Autumn Chores on the Farm

As noted previously in this blog, seasons dictate what goes on on the farm. The transition from summer to fall is the time for a host of traditional chores.

It is time to make the last cut of hay when the raspberries, plums, garden produce, and blueberries have been harvested; when the rainfall no longer collects in the rain gauge; and when the hay-field grass becomes rank and slows its rate of growth. The haying sequence begins with mowing, followed by raking and windrowing the cut grass, then twine-baling the windrowed grass. The bales, scattered over the fields, are loaded on the truck and trailer and stashed in the barn. Jay’s haying equipment is well-used machinery that Jay has brought up to functional status. It clangs and bangs with all the sounds of 1940s agriculture but, with Jay’s conscientious and constant maintenance and repair, it gets the job done. The farm’s hayfields produce enough hay to sustain the permanent farm animals through the winter with just enough extra for Jay to sell a bale or two.

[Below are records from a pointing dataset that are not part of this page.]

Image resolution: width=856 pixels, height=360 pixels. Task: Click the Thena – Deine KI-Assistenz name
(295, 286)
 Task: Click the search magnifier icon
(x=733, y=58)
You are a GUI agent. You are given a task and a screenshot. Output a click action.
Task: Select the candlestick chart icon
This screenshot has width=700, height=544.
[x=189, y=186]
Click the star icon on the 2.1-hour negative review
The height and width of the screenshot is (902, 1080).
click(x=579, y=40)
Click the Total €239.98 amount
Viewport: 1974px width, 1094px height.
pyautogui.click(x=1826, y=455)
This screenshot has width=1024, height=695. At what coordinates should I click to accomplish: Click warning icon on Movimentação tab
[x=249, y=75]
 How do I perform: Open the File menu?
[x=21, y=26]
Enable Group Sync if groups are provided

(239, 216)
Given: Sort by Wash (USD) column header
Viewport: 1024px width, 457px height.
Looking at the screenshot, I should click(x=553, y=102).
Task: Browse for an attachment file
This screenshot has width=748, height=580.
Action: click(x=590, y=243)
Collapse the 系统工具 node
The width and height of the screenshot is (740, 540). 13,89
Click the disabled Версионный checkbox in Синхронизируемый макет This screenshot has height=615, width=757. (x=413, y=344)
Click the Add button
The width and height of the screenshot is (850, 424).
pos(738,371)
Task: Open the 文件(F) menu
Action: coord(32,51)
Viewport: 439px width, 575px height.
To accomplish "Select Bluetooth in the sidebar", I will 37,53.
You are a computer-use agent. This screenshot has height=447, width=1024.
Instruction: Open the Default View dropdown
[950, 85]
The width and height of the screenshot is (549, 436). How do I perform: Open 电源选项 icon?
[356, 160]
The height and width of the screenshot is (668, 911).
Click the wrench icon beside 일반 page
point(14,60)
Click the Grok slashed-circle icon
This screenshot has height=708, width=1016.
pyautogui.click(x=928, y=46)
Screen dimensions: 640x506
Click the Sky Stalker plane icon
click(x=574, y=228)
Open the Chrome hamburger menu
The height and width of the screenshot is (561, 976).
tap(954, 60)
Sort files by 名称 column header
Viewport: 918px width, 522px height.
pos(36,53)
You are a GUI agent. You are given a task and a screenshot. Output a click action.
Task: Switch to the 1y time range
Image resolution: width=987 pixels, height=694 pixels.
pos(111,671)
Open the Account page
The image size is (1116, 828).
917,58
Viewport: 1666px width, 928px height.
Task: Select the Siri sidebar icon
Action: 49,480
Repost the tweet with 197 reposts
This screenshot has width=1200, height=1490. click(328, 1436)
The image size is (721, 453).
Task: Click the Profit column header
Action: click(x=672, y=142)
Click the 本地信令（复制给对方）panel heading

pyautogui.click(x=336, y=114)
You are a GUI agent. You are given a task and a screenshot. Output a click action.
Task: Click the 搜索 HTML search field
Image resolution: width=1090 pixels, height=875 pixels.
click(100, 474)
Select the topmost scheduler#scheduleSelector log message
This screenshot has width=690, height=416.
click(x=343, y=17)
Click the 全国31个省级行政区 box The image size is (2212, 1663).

Interspersed with the haying chores is animal harvest. First to go, around Labor Day, are the meat chickens who, if they have not been housed in a pasture sled, have been sequestered and fed in a barn stall all summer long. A day’s effort puts 30 ± birds in the freezer. Sometime after haying is done, the pigs and lambs are slaughtered and butchered and distributed to all who have bought into the current year’s meat production. Last, in late autumn/early winter, this year’s cows will have gotten from the pasture all that a ruminant animal can reasonably gain from the lush plant growth they have been consuming since early spring. They too join the other animals in the food chain that feeds Jay and Ellen’s friends and acquaintances who have subscribed to the wholesomeness of farm-raised meat.

While Jay is busy with the animals, Ellen is busy with the garden and orchard. As she procures the last of summer’s produce, she, with her cultivated sense of color and design, collects the pumpkins and gourds that have now turned orange and yellow and red and displays them on the porch where they will wait until they are converted into Thanksgiving pies. She begins winterizing the garden beds by pulling up dead tomato and bean plants and moving them into compost bins. Sunflowers and other plants with mature seeds she will leave in the garden to feed birds through the winter. She then digs up and separates the dahlia tubers and protects them as needed. She judiciously works compost into the soil of the planting beds; not too much or it ties up the nitrogen. Finally, or maybe prior to these other chores, she picks the apples and gets them ready for cider making.

By mid-October, it is time for cider squeezing. The cider press is taken out of storage, set up on the porch, and the apples are processed in the very traditional way of making apple juice and cider. After the juice has been stored and distributed and the mash fed to the sheep and cows, much of the seasonal work has been completed and the farm is ready to idle through the winter with chores reduced to daily collection of eggs, feeding the sheep, wintertime woodworking projects, and waiting for the birth of spring lambs.